* _SET PROBLEM A_: According to the passage on God and human incompleteness, why are people tempted to accumulate money and exert power over others? Explain in one to three sentences.
* _SET PROBLEM B_: Write the next part of the passage on God and human incompleteness, starting right after its final sentence.
---------- QUOTED TEXT
Yet this divine presence is also beyond the power of our words to describe, and beyond the capacity of our minds to understand. While it is natural that we seek to use the powers of thought and of speech to communicate our awareness of this fundamental reality, we need constantly to be alert to the dangers of being misled by conventional notions and mental cliches, constantly aware of the risks of trying to domesticate God with the limitations of human words and concepts, constantly aware that with a lack of respect for mystery we deprave ourselves. In general, the deeper the experience one has of God, the less one is able to say about it.

As human beings we know ourselves to be imperfect and incomplete. Yet the Creator, while leaving us incomplete, also endowed us with a capacity to finish the work of fashioning our own nature. The Creator gave us the freedom to do so as well — the freedom to do so for better or for worse. We long for completeness, and with our efforts to achieve it we arrive at our most noble accomplishments and also suffer our most crushing defeats. We live surrounded by idols, idols which constantly bombard us with false images of completeness. Accumulating money and exerting power over others are two avenues through which people are tempted to fill the void of their incompleteness, two avenues through which they seek to fulfill themselves.
--------------------
---------- RECORDED INFORMATION
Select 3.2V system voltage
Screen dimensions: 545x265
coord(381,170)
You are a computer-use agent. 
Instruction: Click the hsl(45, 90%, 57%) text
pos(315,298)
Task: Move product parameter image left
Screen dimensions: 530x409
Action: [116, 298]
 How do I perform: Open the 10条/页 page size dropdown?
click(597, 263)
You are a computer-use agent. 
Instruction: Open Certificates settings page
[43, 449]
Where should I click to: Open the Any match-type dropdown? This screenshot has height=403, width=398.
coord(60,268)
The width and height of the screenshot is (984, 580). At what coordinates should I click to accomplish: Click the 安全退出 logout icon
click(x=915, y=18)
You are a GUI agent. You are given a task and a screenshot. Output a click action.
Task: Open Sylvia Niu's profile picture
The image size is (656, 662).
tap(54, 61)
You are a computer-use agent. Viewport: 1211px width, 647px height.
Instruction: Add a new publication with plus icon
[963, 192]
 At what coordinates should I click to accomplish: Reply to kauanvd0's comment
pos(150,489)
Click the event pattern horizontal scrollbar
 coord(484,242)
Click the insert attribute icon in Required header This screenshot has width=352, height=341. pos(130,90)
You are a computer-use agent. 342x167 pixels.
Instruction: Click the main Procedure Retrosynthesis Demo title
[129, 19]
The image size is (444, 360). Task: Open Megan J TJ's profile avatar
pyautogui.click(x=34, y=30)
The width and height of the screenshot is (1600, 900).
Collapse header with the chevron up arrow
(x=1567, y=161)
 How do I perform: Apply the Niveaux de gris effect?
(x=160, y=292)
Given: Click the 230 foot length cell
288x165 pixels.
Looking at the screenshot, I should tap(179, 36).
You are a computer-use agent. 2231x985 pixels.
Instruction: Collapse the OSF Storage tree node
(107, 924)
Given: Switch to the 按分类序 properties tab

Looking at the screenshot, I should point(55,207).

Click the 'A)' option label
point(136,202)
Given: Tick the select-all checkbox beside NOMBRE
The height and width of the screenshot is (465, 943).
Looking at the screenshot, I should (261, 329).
--------------------
* _EXERCISE ANSWER A_: People are tempted by money and power because they know themselves to be imperfect and incomplete and long for completeness. Accumulating money and exerting power over others are two avenues through which they try to fill the void of that incompleteness and fulfill themselves.

* _EXERCISE ANSWER B_:
I am told that the average American child who watches an average amount of television sees depicted more than 3,000 murders by the time he or she is twelve years old! From everywhere, it seems, we are assailed with the notion that our nature is innately violent, that our chief preoccupation is with our sexuality, and that our main purpose in life lies in the acquisition of ever more nifty possessions. Unless a vision for our completeness is inspired by the balance, order, harmony and peace which is the natural destiny of the creation, unless the all-powerful word of God leaps to us out of the silence, we shall indeed continue to live in the doomed land of which the scriptures speak:

When a peaceful silence lay over all,
and night had run the half of her swift course,
down from the heavens, down from the royal throne,
leaped your all-powerful Word;
into the heart of a doomed land
the stern warrior leaped.

Wisdom 18:14-15, Jerusalem Bible

As there is given to us some degree of awareness of the ineffable mystery of God we are shown the way to complete ourselves, both as individuals and as communities, in accordance with the principles of compassion and truth which are the basis of our natural and intended character. We become more exactly who we are meant to be, and we are filled with joy and with a power to act usefully which partakes of divine creativity itself. And just as we perceive that a beautiful thing in some mysterious way expresses and contains all beauty, and a good gesture, no matter how small, somehow contains and expresses all goodness, we also see that the fully realized human being — the perfect human being — expresses true godliness in a pure, perfect and complete way. Thus, the life and ministry of Jesus of Nazareth offer a perfected image of the divine life operating under human conditions.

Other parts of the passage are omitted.